Charcoal, also called black carbon, is used for preoperative localization of tumor (mainly for breast tumors) or needle track localization after biopsy (mainly sarcomas biopsy, due to a potential risk of tumor seeding along needle track with this type of tumor).

Foreign-body granulomas can lead to false-positive findings of FDG PET/CT due to strong FGD uptake. On unenhanced CT, granulomas can show variable configurations, as delimited oval or round shape, or amorphous and linear configuration. Charcoal-induced granulomas usually show a spontaneous high attenuation, due to the high density of carbon particles, and no remarkable enhancement after contrast injection. On US studies, charcoal granulomas are characterized as irregular-shaped lesions, most often with hyperechogenicity and posterior shadowing. On the contrary, tumor recurrences often appear hypoechoic.

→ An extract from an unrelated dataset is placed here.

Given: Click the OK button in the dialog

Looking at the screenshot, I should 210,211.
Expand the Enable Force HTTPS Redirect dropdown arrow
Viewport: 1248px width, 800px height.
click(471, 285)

As described by Jin Woo Choi, charcoal is known to be a safe and biologically inert material when injected subcutaneously and may remain in situ for up to 60 days without triggering any inflammatory reaction [1]. However, at longer term, charcoal particles will be ingested and slowly degraded by macrophages, inducing progressive inflammation reaction and, if it remains in situ for more than six months, substantial foreign body granulomas. Consequently, FDG-PET hyperintensity due to charcoal-induced granuloma is very rarely observed, because initial FDG-PET/CT performed just after charcoal subcutaneous injection does not show any early inflammatory reaction, and most often tumor and needle tract are surgically removed before later PET-CT follow-up. As our patient was only treated by chemotherapy, we could observe this rare situation that could have been misinterpreted as recurrent tumor.